Hello everyone! In honour of my trip alone to New York City, it’s the Muslimahz Gone Wilde edition of the roundup. We’ve got fake muslimahs, brave muslimahs, supreme-awesome-historical muslimahs, and seriously fierce muslimahs.
I’ll be away for a bit visiting the brilliant Rawiya, walking the Brooklyn Bridge, grabbing a slice from Grimaldi’s, and overdosing on the last six seasons of Doctor Who.
1) Move over Simon Cowell — the next, best reality television programming is coming to a mosque near you. “Solehah,” Arabic for “pious female,” is a new Malaysian reality talent contest searching to find the best women preachers.
Clerics will judge the contestants on their religious knowledge, charisma and oratory skills — in the hopes that, “if American Idol can help contestants develop as singers, our show aims to help Muslim women develop as Islamic preachers.”
I’d so love to see the elimination round.
2) Muslimah Media Watch has a supremely excellent analysis of the “Amina Abdullah” hoax — where Tom MacMaster, a 40-year-old Edinburgh University masters student, launched a popular writing career by presenting himself as a Syrian lesbian political blogger. His ruse was discovered after exposing that his character was fictitiously “abducted,” ultimately causing massive outrage and reeking of “book deal.”
Tom has graciously left a comment on the piece — managing to sound magnanimous and particularly supercilious as he dares to descend from such lofty heights to converse with the common people he so recently represented. Go on, read it. It’s so worth it. I’ll wait.
3) What’s just as good as a Glee / Rent / Handel’s Messiah Flashmob? Why a Hijab Flashmob of course!
A group of around ten women in Muslim headscarves crashed the RightOnline conference for about ten minutes Saturday, protesting what they said was an incident targeting Muslim women Thursday night.
4) Kamran Pasha, a Hollywood filmmaker, has a new piece up on the HuffPo — essentially giving a rundown on some pretty amazing, powerful Muslim women.
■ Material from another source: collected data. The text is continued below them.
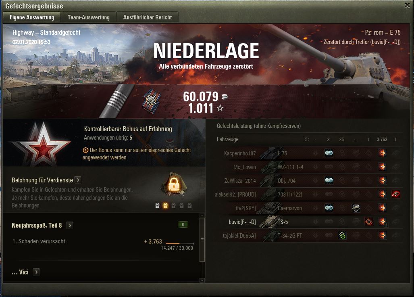Switch to the Team-Auswertung tab
The height and width of the screenshot is (297, 414).
pyautogui.click(x=88, y=17)
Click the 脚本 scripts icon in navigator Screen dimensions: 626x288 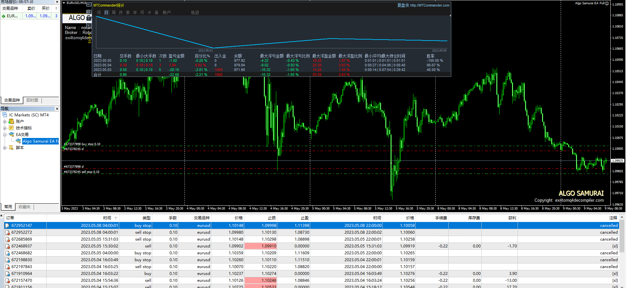(11, 147)
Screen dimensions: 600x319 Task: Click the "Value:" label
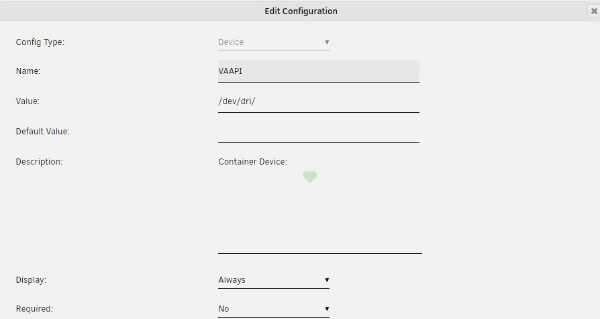click(28, 101)
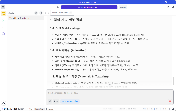Open Versatile AI Assistance chat in list

pos(19,18)
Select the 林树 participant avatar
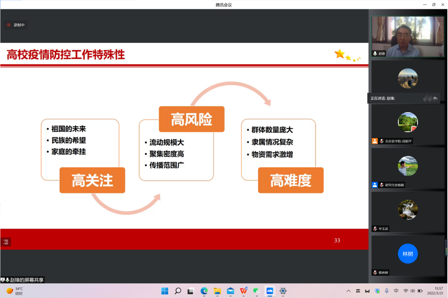The image size is (448, 298). tap(408, 254)
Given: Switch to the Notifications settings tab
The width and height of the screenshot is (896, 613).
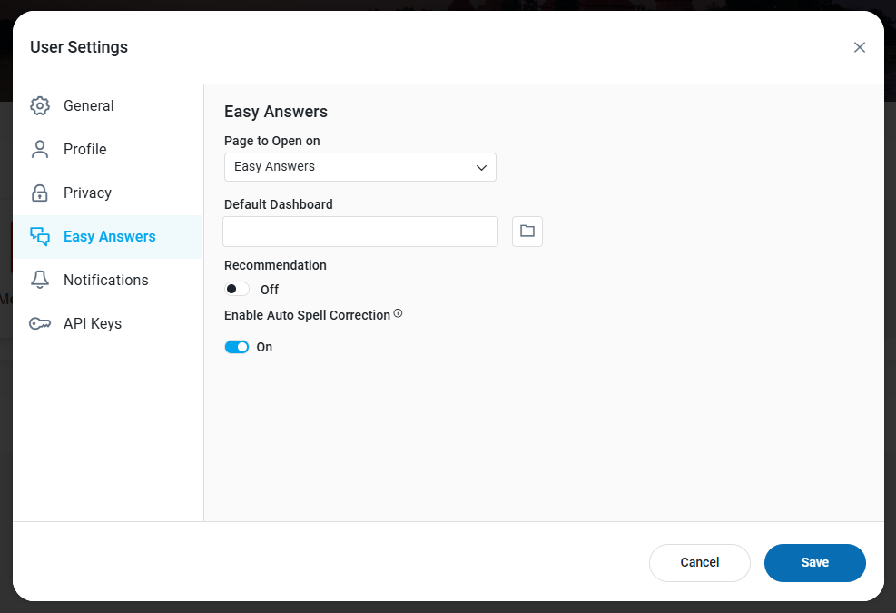Looking at the screenshot, I should (107, 280).
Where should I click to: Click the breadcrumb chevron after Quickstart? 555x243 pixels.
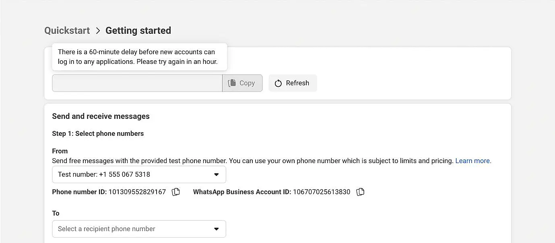98,31
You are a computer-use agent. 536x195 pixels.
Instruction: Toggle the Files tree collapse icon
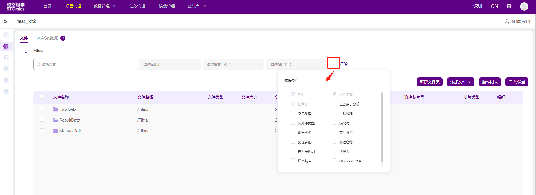point(24,51)
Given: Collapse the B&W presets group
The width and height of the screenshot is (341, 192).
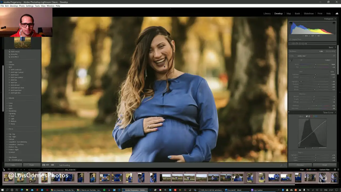Looking at the screenshot, I should click(x=7, y=67).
5) The urban graffiti artist, “Princess Hijab” who covertly hijabizes commercial adverts in the Parisian Metro has given a rare interview, saying:
I apprehend advertising in order to transform it. The image of women in publicity is a feature, a fetishist representation of the moment.
My work is nothing to do with the veil ban in France. I’ve repeatedly stated: “No that is not my message, neither in the form, nor in the content of my stuff”. I started working in 2005 [before the ban was imposed] on top of that.
The content of my art is more directly related to our archetypes, to the collective unconsciousness, our intimate reactions, to the closed space of the Metro and the street.
What matters me most is my self-determination and the creation of my own universe, but also being in contact with people that have different sensibilities… the images I work on refer to another field of conscience, something more dreamlike, darker and more frightening.
5) Finally, have you met Ibtihaj Muhammad?
Ibtihaj is currently ranked 11th in the world in women’s fencing-saber. This weekend she’ll be competing at a World Cup fencing event — aiming to gain points toward qualifying for the 2012 London Olympics. If she makes the Olympic team, she will be the first hijabi to represent the U.S. at the Games.
And if that happens, there sure won’t be any news of a hijab ban.
“I’d love for other minority women and religious minorities [in the U.S.] to believe they can excel in something outside the norm—not just sports, anything where they’re breaking the barrier,” she said, “and not be deterred by what the image is just because they fall outside that box.”